# Wireless Hotspot



## UberComic (Apr 17, 2014)

My iPad is WiFi only. I got sick of not being able to use it while parked, so I picked up a wireless hotspot at AT&T yesterday.

An added bonus is I can offer riders free WiFi. One girl already used it last night. She really appreciated it since she didn't have data on her phone. I get a lot of foreign passengers who don't have international data plans. I'm sure it will be a hit with them as well.

Another benefit I discovered this morning is that it gets better reception in Downtown LA than Uber's data carrier. Was sitting in a favorite spot and had two requests time out from reception issues. I connected the Uber phone to the hotspot and the third request went through flawlessly.


----------



## Sydney Uber (Apr 15, 2014)

All McDonald, Krispy Kreme, KFC and 50% of all Cafe's here offer wifi. Most dont need a code to share so at many all you need to do is park outside.


----------



## UberComic (Apr 17, 2014)

Sydney Uber said:


> All McDonald, Krispy Kreme, KFC and 50% of all Cafe's here offer wifi. Most dont need a code to share so at many all you need to do is park outside.

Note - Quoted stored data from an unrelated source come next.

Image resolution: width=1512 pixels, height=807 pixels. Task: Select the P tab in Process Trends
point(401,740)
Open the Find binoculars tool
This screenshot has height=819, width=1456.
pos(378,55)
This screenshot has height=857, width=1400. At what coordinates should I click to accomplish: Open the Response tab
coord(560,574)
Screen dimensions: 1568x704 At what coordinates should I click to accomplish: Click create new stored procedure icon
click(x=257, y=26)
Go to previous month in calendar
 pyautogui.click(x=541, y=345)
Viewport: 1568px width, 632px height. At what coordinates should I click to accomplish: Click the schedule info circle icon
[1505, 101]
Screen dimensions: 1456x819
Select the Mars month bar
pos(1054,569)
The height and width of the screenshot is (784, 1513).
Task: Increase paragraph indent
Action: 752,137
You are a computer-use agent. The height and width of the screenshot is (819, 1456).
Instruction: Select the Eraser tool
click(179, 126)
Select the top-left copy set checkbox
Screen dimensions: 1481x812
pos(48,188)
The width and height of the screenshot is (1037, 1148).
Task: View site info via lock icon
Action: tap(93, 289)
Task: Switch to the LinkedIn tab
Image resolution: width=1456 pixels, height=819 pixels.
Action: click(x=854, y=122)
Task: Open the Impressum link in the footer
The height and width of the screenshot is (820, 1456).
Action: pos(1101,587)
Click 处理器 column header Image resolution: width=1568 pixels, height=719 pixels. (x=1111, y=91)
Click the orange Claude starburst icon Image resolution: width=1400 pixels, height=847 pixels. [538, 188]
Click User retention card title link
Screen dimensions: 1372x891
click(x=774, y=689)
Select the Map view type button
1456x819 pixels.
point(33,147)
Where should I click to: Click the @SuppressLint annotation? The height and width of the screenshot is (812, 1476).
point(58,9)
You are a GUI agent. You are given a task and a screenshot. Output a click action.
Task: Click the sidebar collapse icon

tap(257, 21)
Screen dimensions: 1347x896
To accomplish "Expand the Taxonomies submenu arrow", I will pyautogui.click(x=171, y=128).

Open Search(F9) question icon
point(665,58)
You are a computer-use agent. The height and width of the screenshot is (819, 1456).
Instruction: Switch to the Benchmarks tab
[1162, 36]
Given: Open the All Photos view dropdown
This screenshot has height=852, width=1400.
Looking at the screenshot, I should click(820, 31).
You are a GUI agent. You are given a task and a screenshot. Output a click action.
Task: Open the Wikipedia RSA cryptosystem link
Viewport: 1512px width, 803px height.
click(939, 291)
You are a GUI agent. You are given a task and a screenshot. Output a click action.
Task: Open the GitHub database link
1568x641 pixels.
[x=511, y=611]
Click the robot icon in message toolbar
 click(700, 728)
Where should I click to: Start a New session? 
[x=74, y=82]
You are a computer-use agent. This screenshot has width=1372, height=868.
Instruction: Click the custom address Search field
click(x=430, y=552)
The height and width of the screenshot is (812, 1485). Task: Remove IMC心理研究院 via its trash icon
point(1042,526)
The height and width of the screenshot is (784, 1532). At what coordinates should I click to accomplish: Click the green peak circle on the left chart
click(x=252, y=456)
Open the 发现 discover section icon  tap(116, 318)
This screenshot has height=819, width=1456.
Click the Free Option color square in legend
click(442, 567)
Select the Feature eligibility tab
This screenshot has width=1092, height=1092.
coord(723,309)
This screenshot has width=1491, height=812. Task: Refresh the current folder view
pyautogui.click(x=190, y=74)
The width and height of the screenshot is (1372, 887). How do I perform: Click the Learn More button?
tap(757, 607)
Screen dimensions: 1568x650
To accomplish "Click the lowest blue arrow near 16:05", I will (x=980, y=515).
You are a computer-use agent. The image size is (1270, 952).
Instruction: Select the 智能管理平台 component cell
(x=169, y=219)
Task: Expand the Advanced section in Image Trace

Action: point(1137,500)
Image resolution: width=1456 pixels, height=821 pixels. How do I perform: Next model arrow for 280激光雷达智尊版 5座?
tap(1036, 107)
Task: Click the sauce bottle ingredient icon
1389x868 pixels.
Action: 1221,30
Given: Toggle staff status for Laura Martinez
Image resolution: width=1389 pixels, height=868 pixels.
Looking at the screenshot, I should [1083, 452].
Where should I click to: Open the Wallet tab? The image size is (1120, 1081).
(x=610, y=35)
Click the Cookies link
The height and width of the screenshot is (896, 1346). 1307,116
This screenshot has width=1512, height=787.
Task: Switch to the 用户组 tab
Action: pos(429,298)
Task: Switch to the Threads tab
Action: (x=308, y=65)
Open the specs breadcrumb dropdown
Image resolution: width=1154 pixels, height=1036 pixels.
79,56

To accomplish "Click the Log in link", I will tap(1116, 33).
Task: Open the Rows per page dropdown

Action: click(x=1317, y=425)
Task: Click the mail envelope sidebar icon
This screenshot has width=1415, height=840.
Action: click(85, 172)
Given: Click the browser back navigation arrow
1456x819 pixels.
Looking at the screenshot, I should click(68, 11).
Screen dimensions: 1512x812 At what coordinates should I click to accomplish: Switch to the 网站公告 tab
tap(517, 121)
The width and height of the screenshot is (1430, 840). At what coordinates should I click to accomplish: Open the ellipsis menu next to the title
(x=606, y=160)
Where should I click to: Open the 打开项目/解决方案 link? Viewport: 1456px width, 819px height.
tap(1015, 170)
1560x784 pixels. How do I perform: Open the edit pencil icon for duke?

Uber drivers often hang out at the popular McDonalds and Starbucks until they get a ping. I'd like to be able to park wherever and use it.


----------



## SoCal_Uber (May 2, 2014)

UC, 

Are you running Waze ( or any other GPS ) on the Ipad?
What's the monthly charge on the hotspot from AT&T? 

I'm also stuck with a wifi only Ipad, but was going to purchase 
a new Ipad with 4G. Depending on the mobile hotspot costs, I may go 
either way.


----------



## UberComic (Apr 17, 2014)

They added it to my cell account. It's $50 a month. The unit was 99 cents with a two year contract. They hit you for sales tax on the full retail price. Total paid to walk out with it was like $19. 

The WiFi only iPad doesn't have GPS that follows you like an 4G iPad or iPhone, so you can't run GPS.


----------



## SoCal_Uber (May 2, 2014)

Looks like I'm going with the IPad Air 4G LTE with a AT&T Data-connect plan ( plans were cheaper
than I thought, but require a 2 year contract ).
My friend runs Waze on his Ipad ( older 4G model ) using a cd mount and its almost like a
poor man's Tesla S touch console.


----------



## LookyLou (Apr 28, 2014)

With the 4G models you can run the Lyft and or Sidecar apps on them. Would love to have the big screen. I might sell my Wi-Fi iPad 3 and get the 4G mini. I think I can add it to my current ATT unlimited data plan for another $10.00 per month.


----------



## UberComic (Apr 17, 2014)

LookyLou said:


> With the 4G models you can run the Lyft and or Sidecar apps on them.


How does that work with calling the rider?


----------



## LookyLou (Apr 28, 2014)

Yeah, doesn't seem that it would work does it?

I had read of people doing it though. Not sure how.

I wonder what would happen if you ran the app on your phone and the iPad simultaneously?


----------



## GuitarJunkie (Apr 10, 2014)

Once u get the wireless hotspot, is there a reason to still have a data plan on your phone? I hate paying for internet access in so many ways.


----------



## The Geek (May 29, 2014)

I'm with GJ. How many data plans must a person endure. My very first frickin' day driving FUberX I had a (waaaaay entitled) client ask for it and while I can easily do this w/ my Galaxy Nexus (rooted) I don't need the anxiety of bill-shock. Or the added expense of a MiFi. Leave that to FUber Black I say!


----------



## Sydney Uber (Apr 15, 2014)

SoCal_Uber said:


> Looks like I'm going with the IPad Air 4G LTE with a AT&T Data-connect plan ( plans were cheaper
> than I thought, but require a 2 year contract ).
> My friend runs Waze on his Ipad ( older 4G model ) using a cd mount and its almost like a
> poor man's Tesla S touch console.


They just announced release prices on the Tesla S here in Australia - I never thought I would want to own an electric car before seeing that one!


----------